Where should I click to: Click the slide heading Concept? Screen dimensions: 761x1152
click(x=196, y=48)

************

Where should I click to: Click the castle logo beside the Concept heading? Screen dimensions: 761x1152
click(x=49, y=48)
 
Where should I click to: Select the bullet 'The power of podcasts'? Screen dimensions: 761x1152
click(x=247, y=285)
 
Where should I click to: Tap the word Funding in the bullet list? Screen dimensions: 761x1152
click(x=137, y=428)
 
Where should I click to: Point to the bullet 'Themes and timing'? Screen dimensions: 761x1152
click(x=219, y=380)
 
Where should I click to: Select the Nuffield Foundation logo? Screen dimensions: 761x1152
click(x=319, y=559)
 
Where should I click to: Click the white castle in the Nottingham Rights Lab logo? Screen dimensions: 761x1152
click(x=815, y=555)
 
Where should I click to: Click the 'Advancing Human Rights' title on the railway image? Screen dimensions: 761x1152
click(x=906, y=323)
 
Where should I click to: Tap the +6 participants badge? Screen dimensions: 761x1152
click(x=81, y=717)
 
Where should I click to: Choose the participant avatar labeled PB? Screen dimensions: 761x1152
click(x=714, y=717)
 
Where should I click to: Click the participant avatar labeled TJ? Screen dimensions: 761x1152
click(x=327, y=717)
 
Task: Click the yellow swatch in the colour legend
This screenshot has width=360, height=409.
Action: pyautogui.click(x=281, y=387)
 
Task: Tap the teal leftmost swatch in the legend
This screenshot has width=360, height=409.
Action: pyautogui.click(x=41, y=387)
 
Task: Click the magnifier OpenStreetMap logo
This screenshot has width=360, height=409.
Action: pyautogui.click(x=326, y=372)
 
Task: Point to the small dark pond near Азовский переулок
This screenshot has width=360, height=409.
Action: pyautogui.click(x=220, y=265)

************

## WHAT YOU SHOULD DO
Rewrite the items from the line containing "Where should I click to: Select the Nuffield" through the line containing "click(x=81, y=717)", inclusive, changing "logo" to "emblem" and leaving everything else as it stands.

## ANSWER BELOW
Where should I click to: Select the Nuffield Foundation emblem? Screen dimensions: 761x1152
click(x=319, y=559)
 
Where should I click to: Click the white castle in the Nottingham Rights Lab emblem? Screen dimensions: 761x1152
click(x=815, y=555)
 
Where should I click to: Click the 'Advancing Human Rights' title on the railway image? Screen dimensions: 761x1152
click(x=906, y=323)
 
Where should I click to: Tap the +6 participants badge? Screen dimensions: 761x1152
click(x=81, y=717)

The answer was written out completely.